What if we became poorer?

I must admit to some professional jealously. Recently I have had reasons to visit some of our local mega churches.  As a good ELCIC Lutheran I have been trained to despise these places. To be honest while I was there, I was actually quite impressed. Most of the people I met were sincere Christians, the music, the worship, the preaching all were good. Actually more then good, they were spectacular.  I wondered if we could become so spectacular? Jealously welled up in me. Which is a good warning that I was on the wrong track.

An important correction came in the form of a book that was lent to be as I have been traveling though the desert. It is one of the finest and most beautiful books I have ever read. It is called The Wisdom of the Poverello. It is about Saint Francis as he walked though his own desert.  In it I found the wisdom that I had forgotten.

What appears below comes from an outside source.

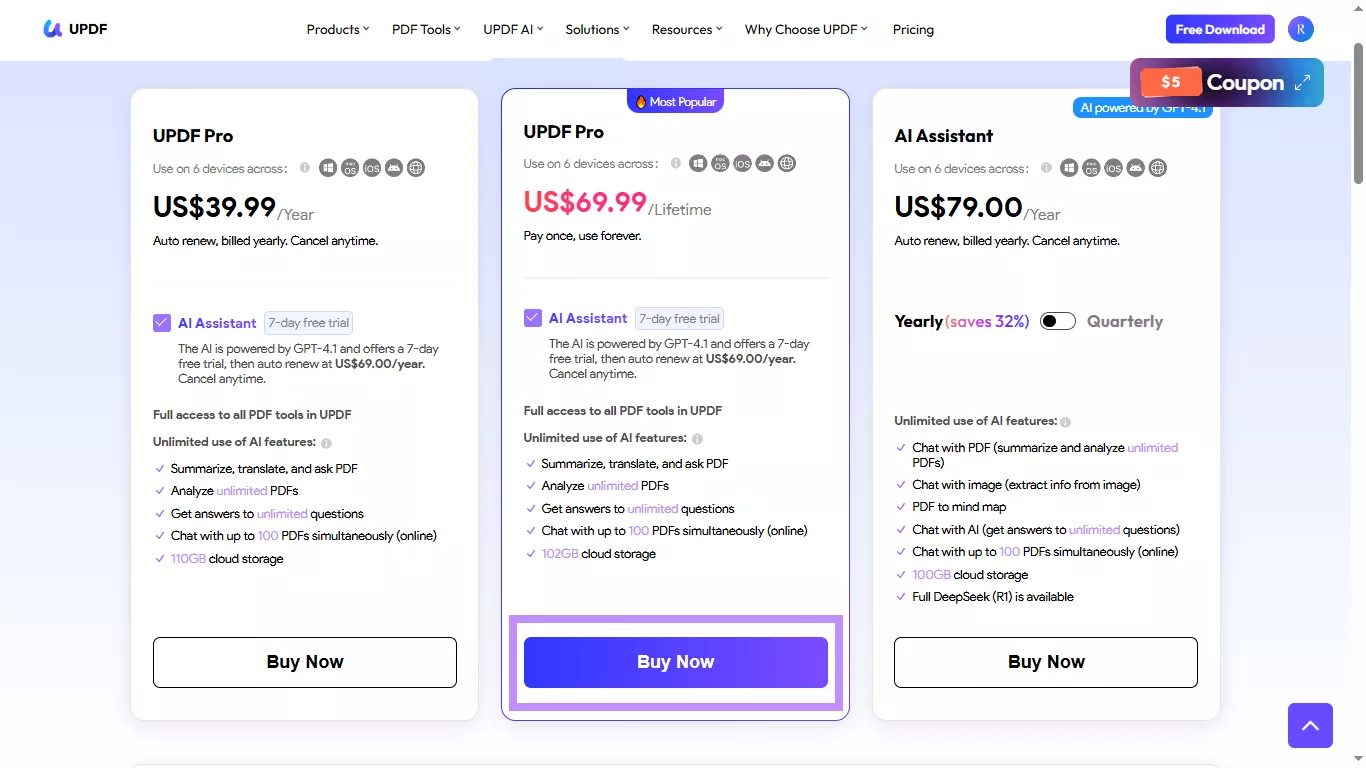Click the UPDF logo in the header

coord(75,29)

That it is not in our spectacular worship, or buildings or programs that God is most clearly proclaimed. Rather it is in our poverty. It is when we have allowed our selves to be become empty, and filled only by our desire for God and by God’s own self.

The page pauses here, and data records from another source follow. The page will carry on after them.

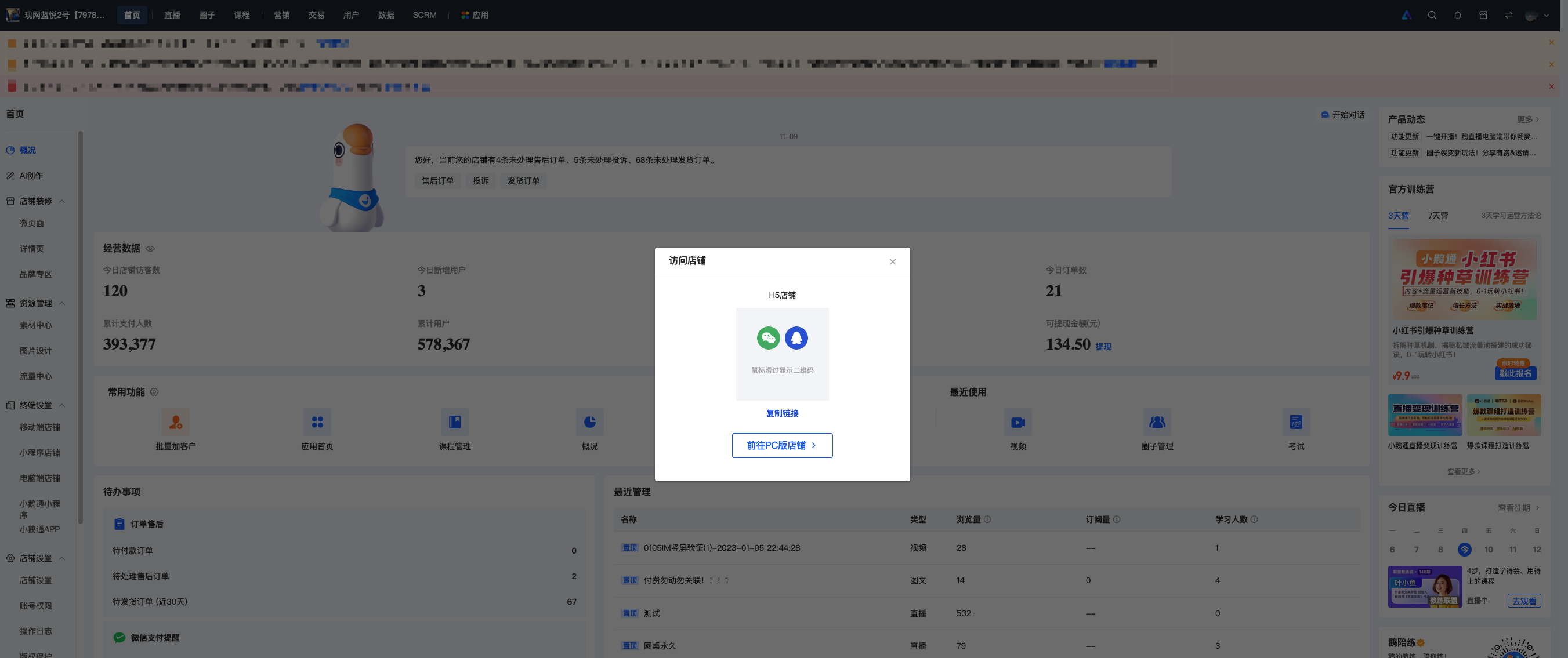Image resolution: width=1568 pixels, height=658 pixels.
Task: Click the 批量加客户 shortcut icon
Action: pyautogui.click(x=175, y=422)
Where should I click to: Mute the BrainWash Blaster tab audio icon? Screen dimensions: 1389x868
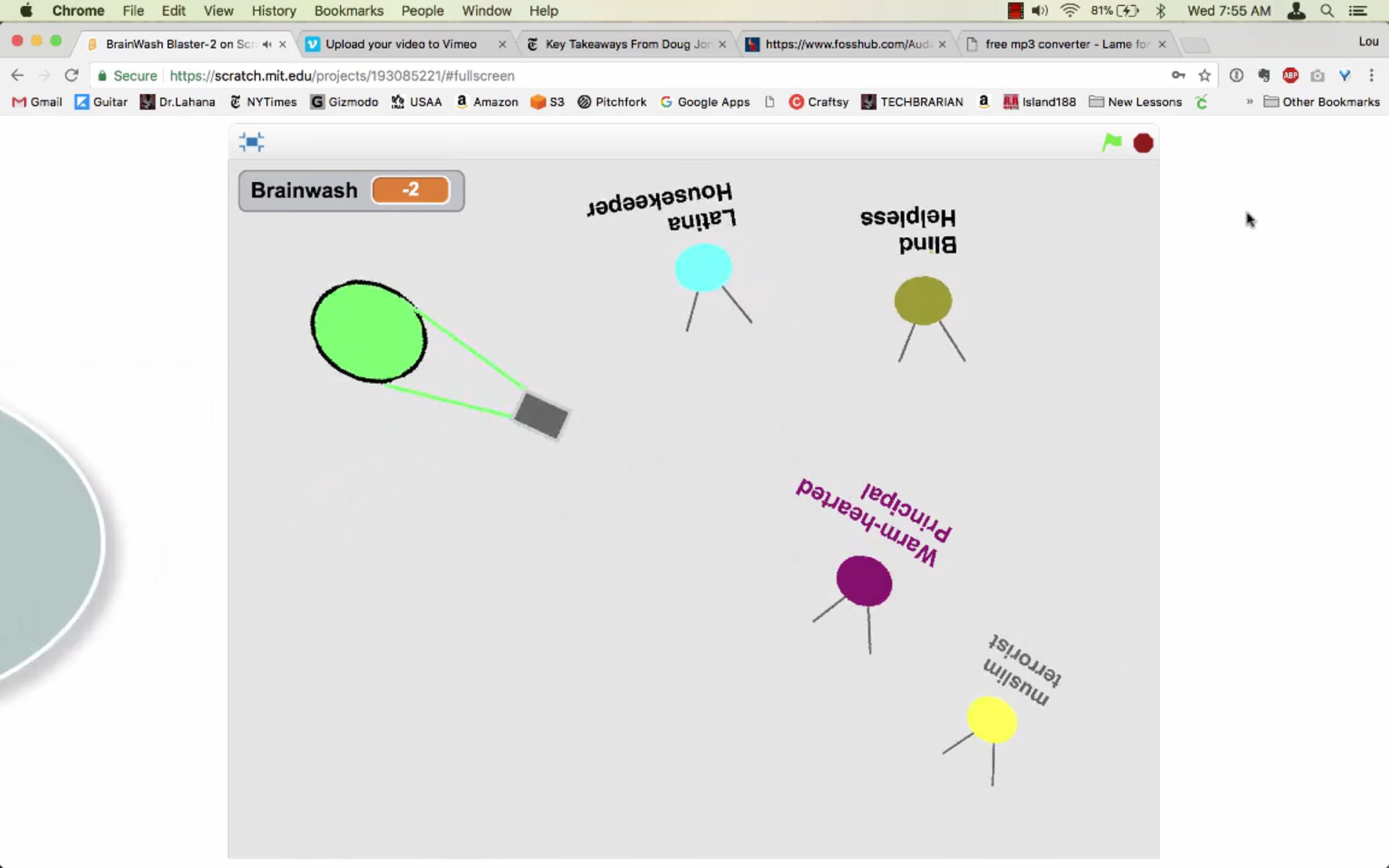pyautogui.click(x=267, y=44)
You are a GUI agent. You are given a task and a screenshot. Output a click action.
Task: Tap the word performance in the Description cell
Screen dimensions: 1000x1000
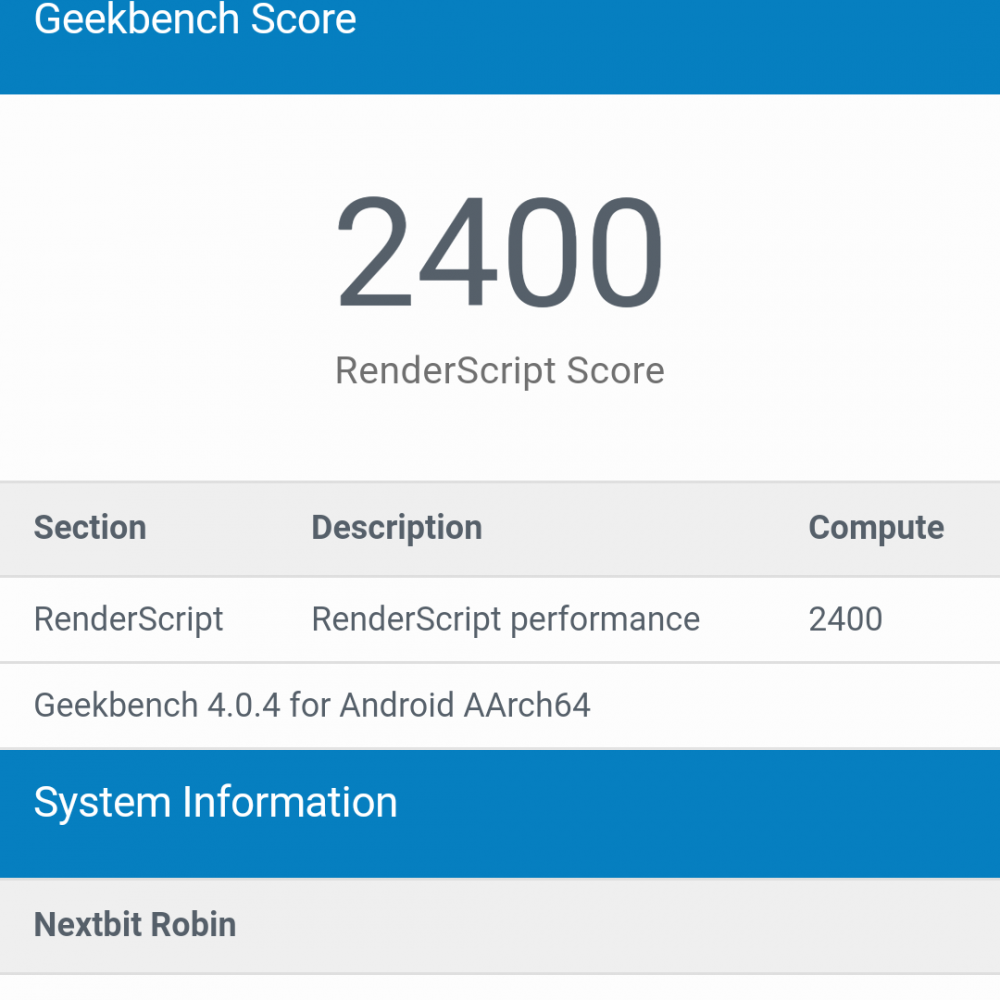click(605, 620)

As the Poverello says “sanctity is not developing oneself to the utmost, nor is it an achievement of one’s own doing. It is at first a void which one discovers in oneself and accepts and which God then comes to fill in proportion to how much one makes one’self receptive to God’s bounty.” Then the evangelical moment comes, when from our poverty, our emptiness and simplicity God shines though us.

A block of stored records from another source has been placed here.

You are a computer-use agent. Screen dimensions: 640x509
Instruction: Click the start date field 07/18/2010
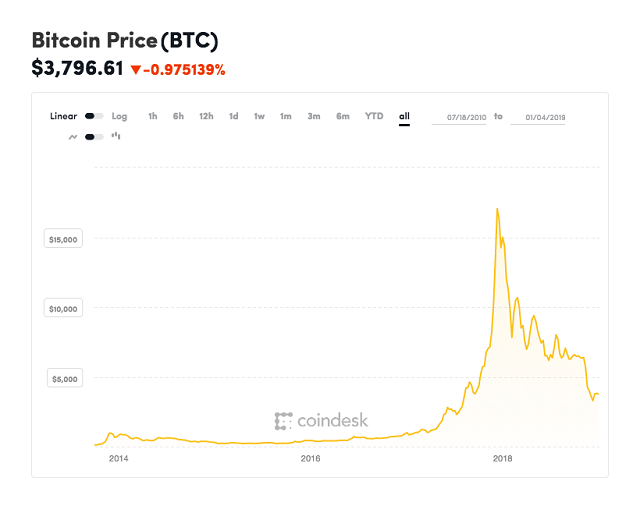click(459, 117)
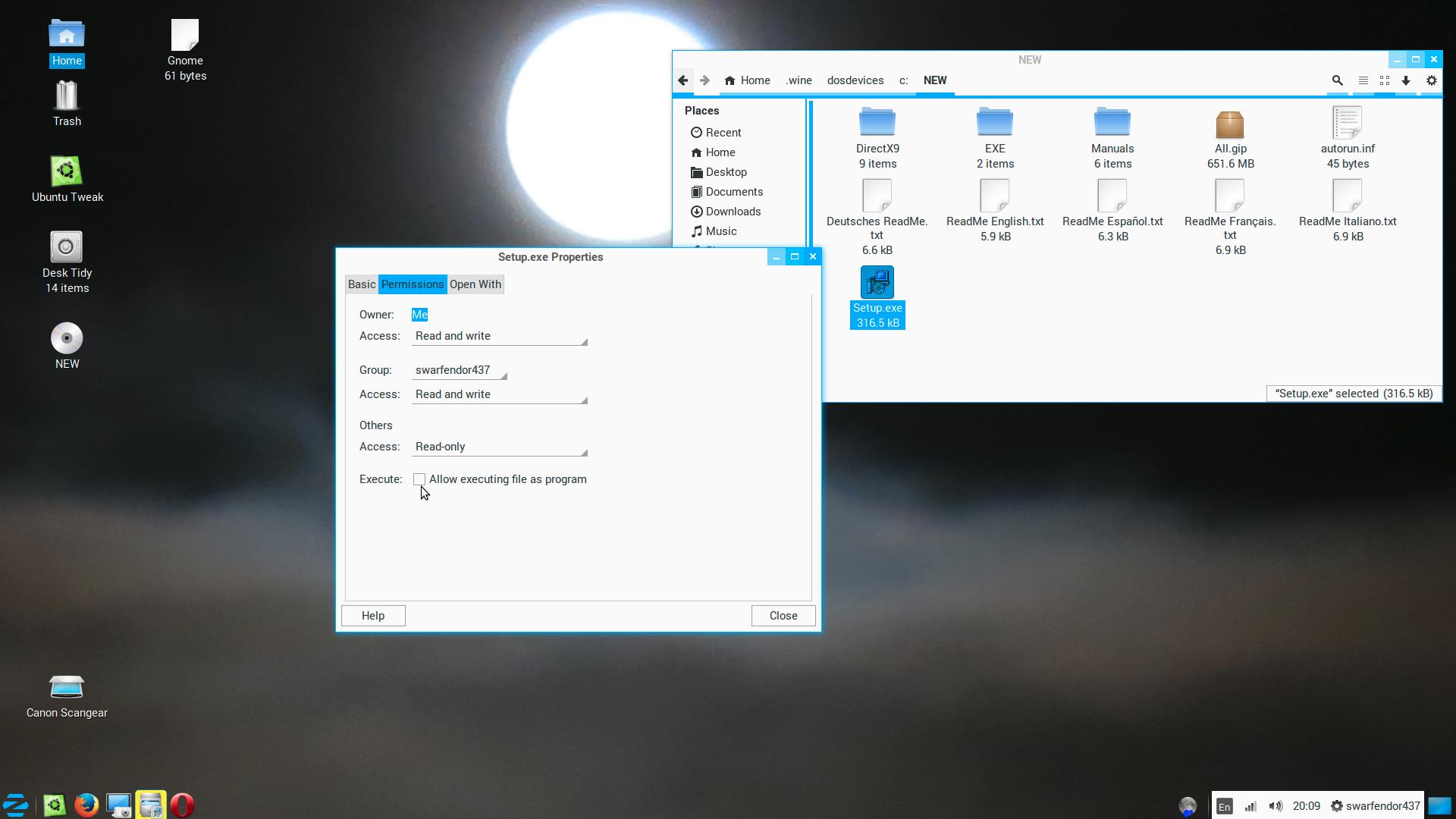Switch to grid view icon
The width and height of the screenshot is (1456, 819).
coord(1385,80)
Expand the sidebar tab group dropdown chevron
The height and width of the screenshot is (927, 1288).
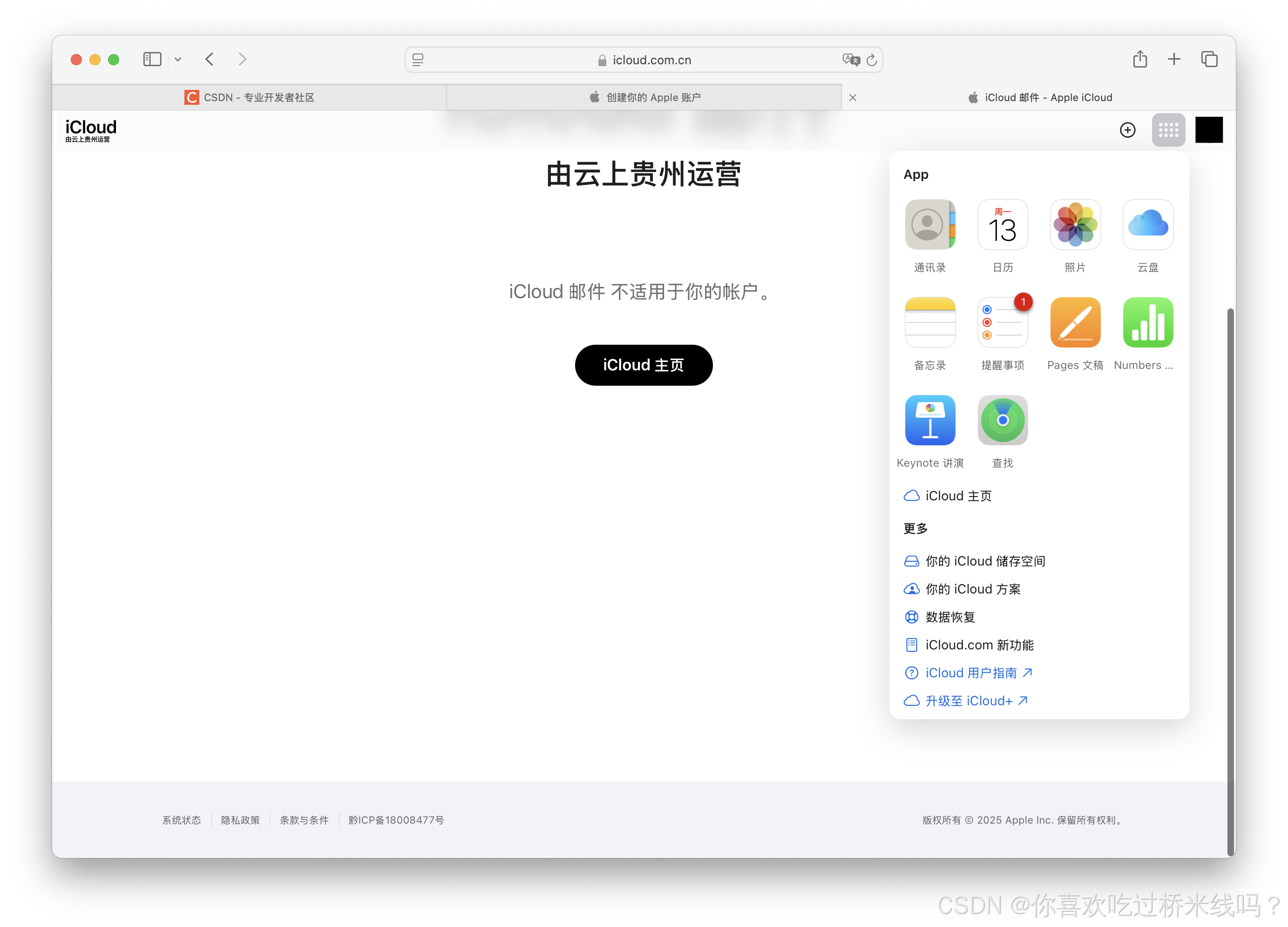coord(178,59)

May we again become a simple and poor church so that the light of God might shine through us.


2 Responses to What if we became poorer?

  1. Scott says:

    Thanks Ryan,
    This is why I still believe that the best ministry is done over a cup of tea or coffee.

  2. revcowboy says:

    Or perhaps some bread, a cup of wine and a word between friends.

    Thanks for the thoughts Ryan. One of the most important reminders, for me, of our poverty in ministry is that from the very first adult study session that we started, the folks who came brought a small bit of food to share (without ever being asked). A few cookies, some bread, a few slices of cake. What is amazing that each brought enough food that can be eaten on their own, but when shared together there is always more than we can finish.